:: LE PROBLÈME ::
Renvoie à l'identique les lignes qui partent de celle contenant « How do I perform: Click » et vont jusqu'à celle contenant « This screenshot has », les deux incluses. Laisse les images de côté dans ta réponse.

:: ENTRÉES ::
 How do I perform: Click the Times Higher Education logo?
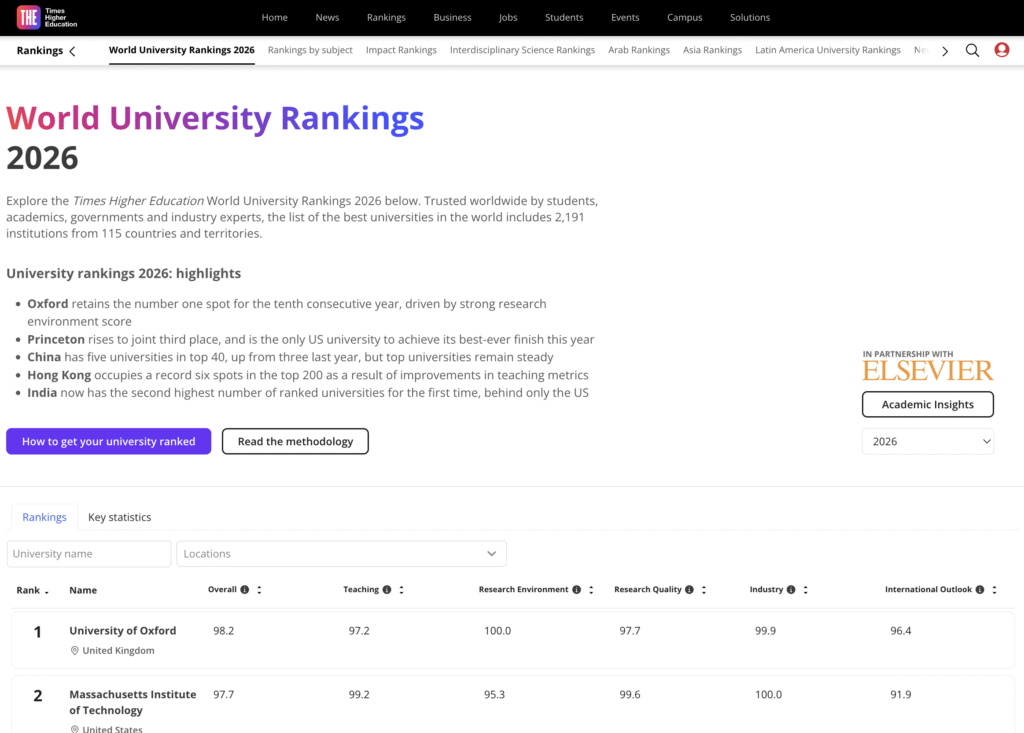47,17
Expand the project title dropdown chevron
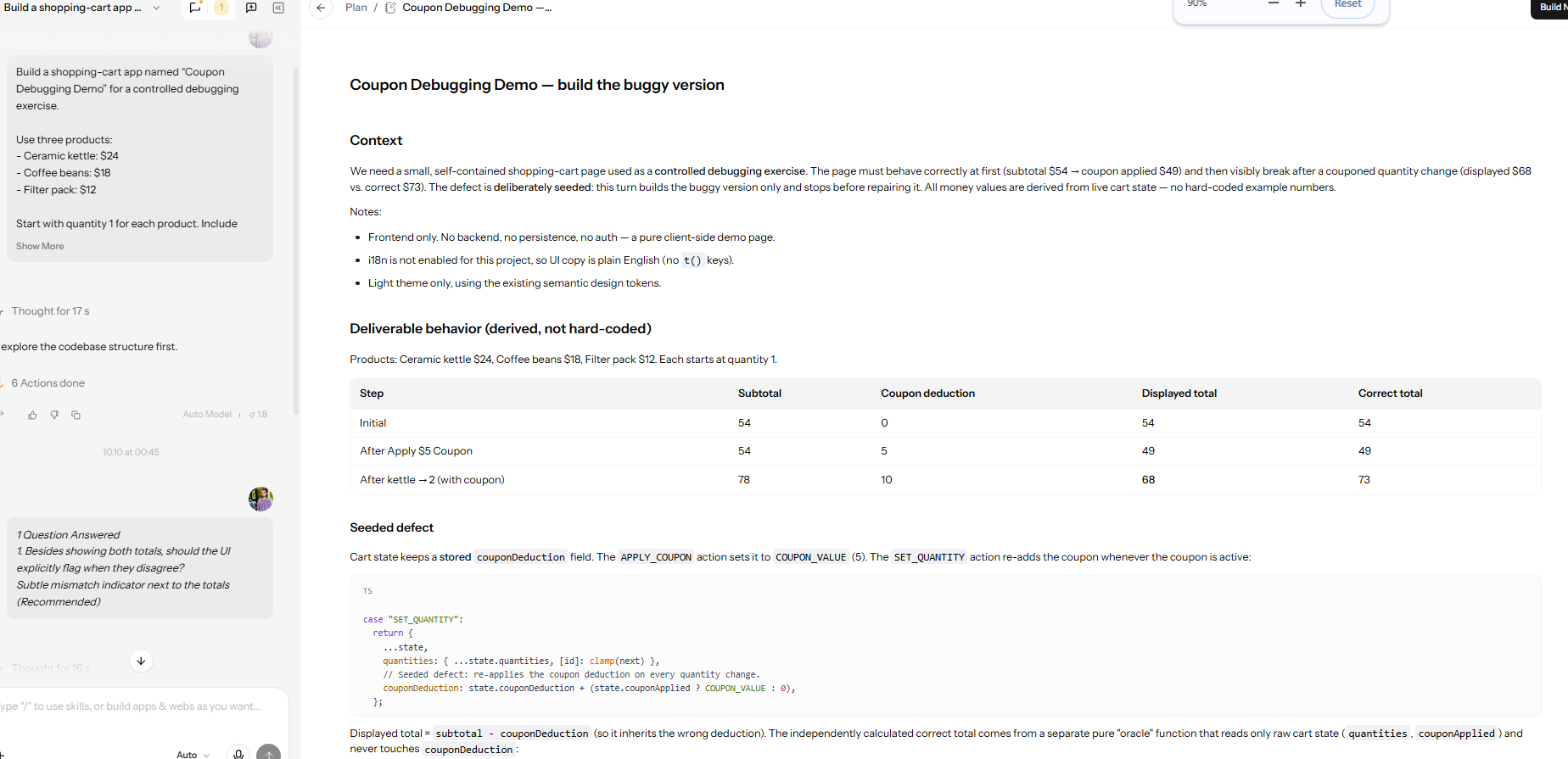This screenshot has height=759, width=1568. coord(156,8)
==
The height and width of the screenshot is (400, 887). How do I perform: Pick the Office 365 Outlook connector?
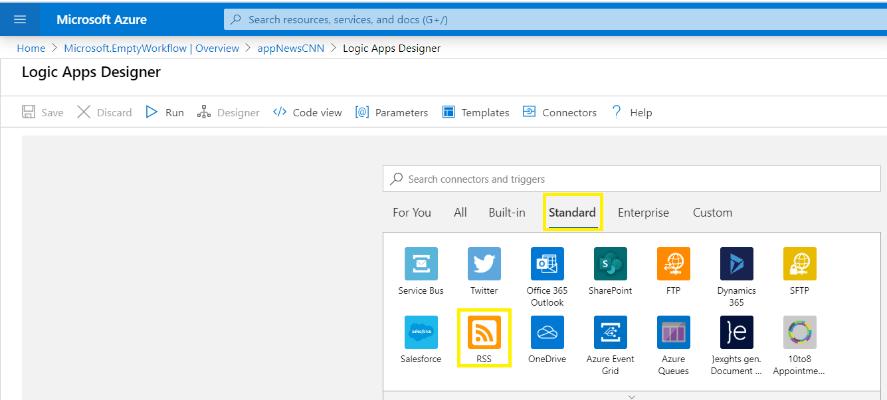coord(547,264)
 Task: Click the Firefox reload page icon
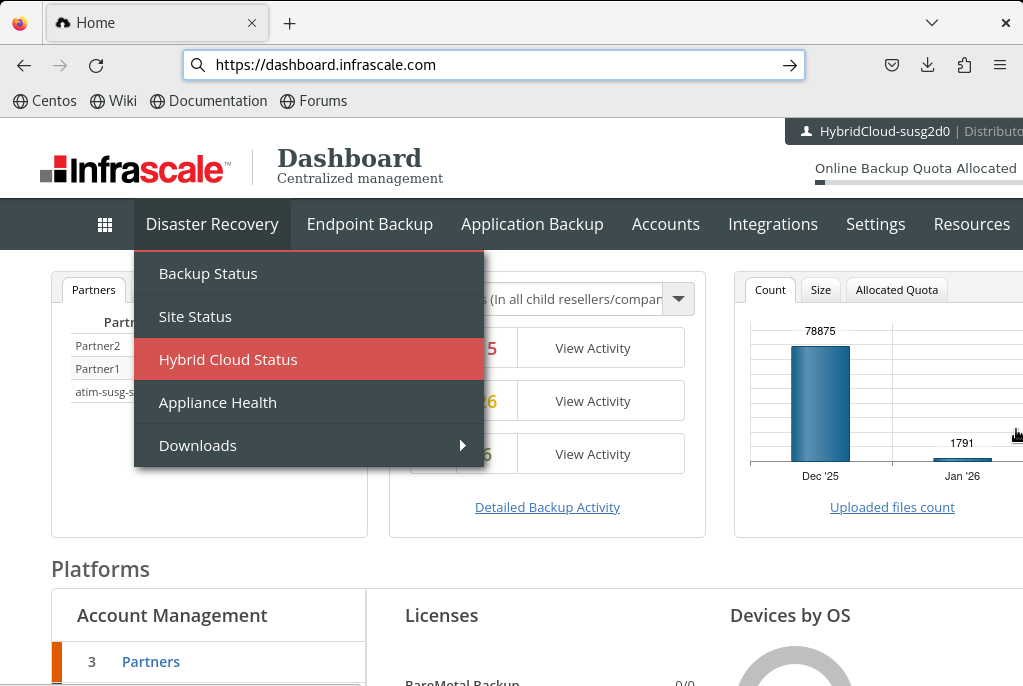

:: BONNE RÉPONSE ::
 How do I perform: Click the Times Higher Education logo?
47,17
Expand the project title dropdown chevron
This screenshot has height=759, width=1568. coord(156,8)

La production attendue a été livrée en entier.